***** Records to process
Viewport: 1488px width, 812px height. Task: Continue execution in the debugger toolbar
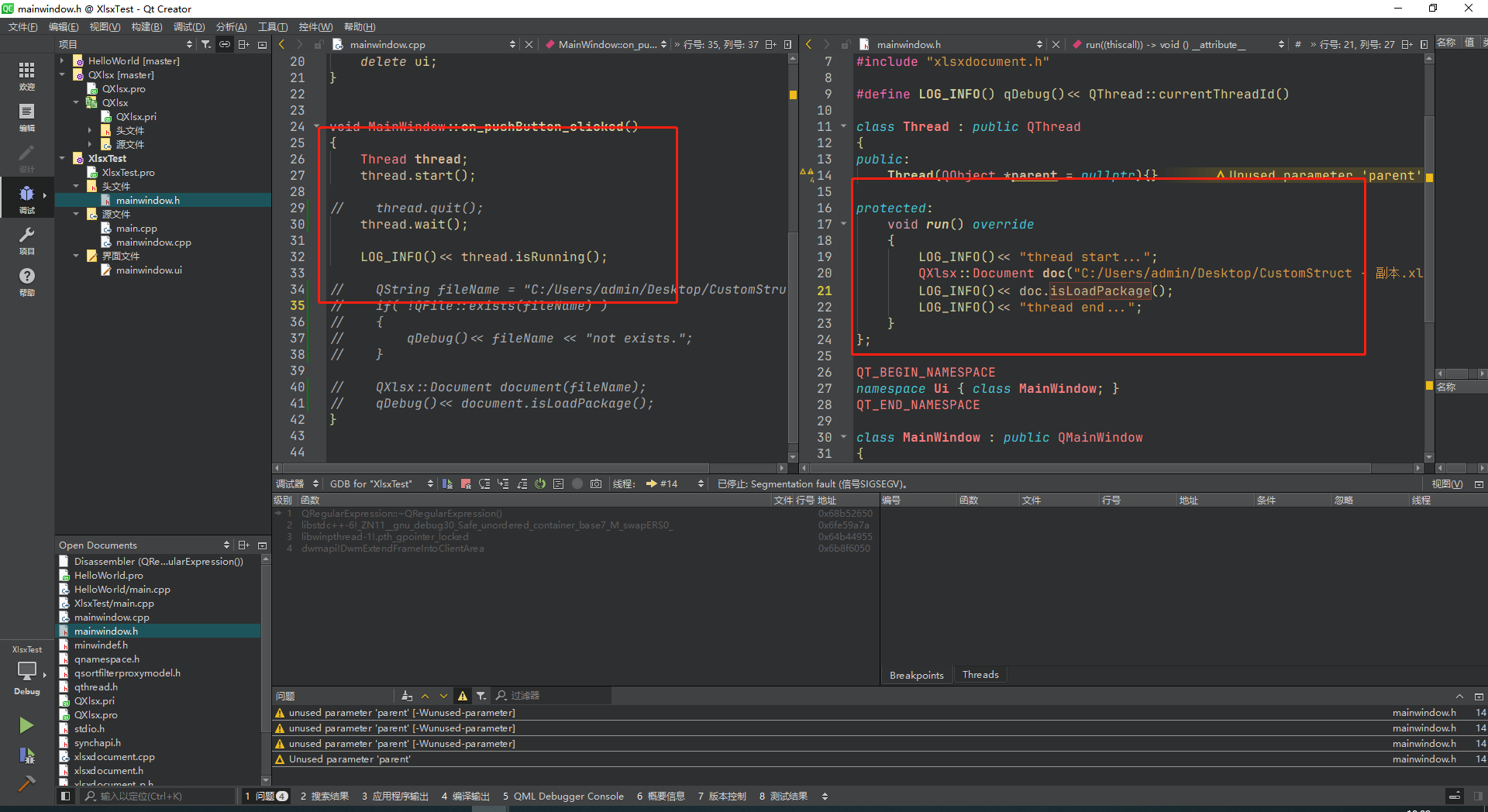[x=447, y=483]
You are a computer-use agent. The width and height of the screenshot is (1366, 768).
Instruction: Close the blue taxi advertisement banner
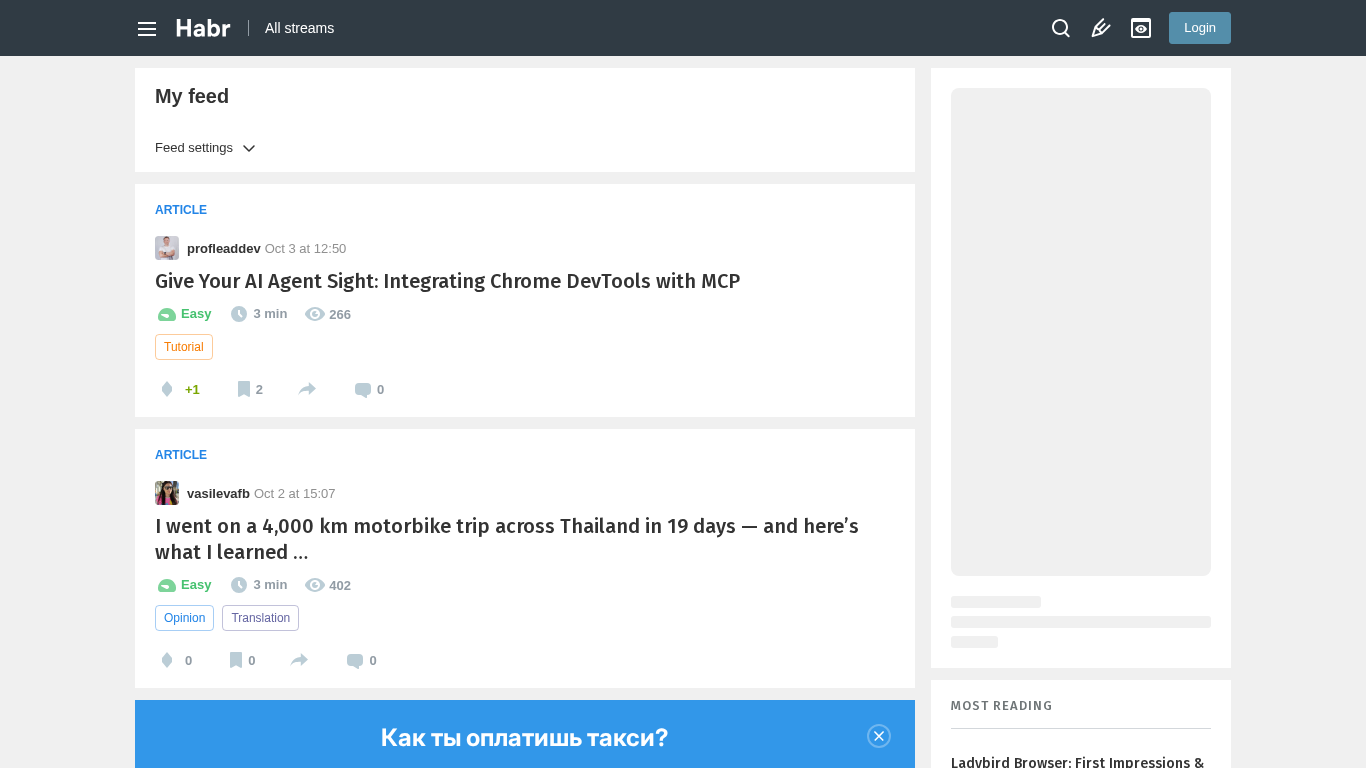coord(879,736)
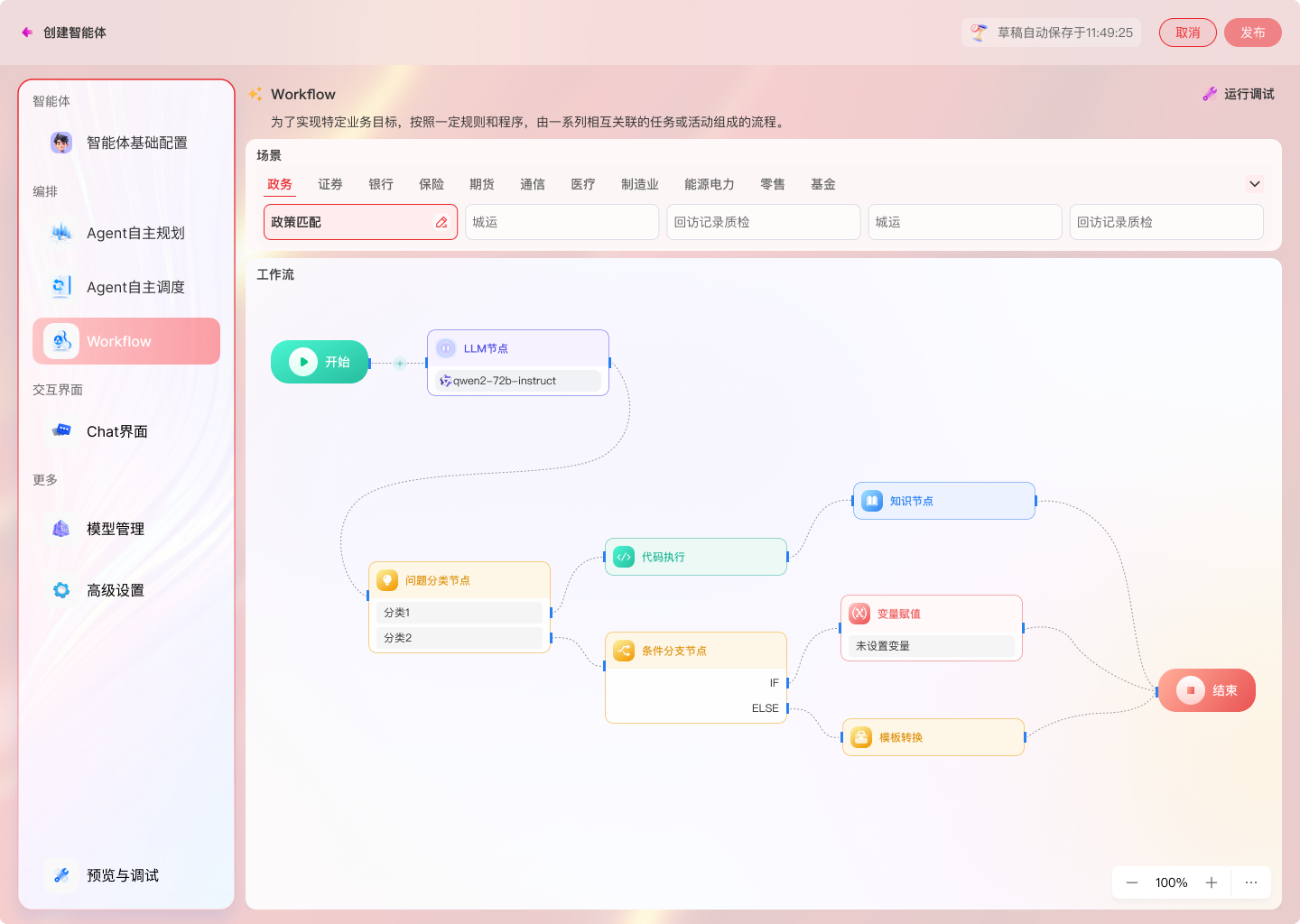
**********
### Your goal
Reproduce every entry above in full, offsetting each x and y coordinate in the answers by -110. Leave the pictures out.

### Written response
Viewport: 1488px width, 812px height. Task: Continue execution in the debugger toolbar
[x=337, y=373]
You are a computer-use agent. The width and height of the screenshot is (1366, 768).
Instruction: Close the blue taxi advertisement banner
coord(769,626)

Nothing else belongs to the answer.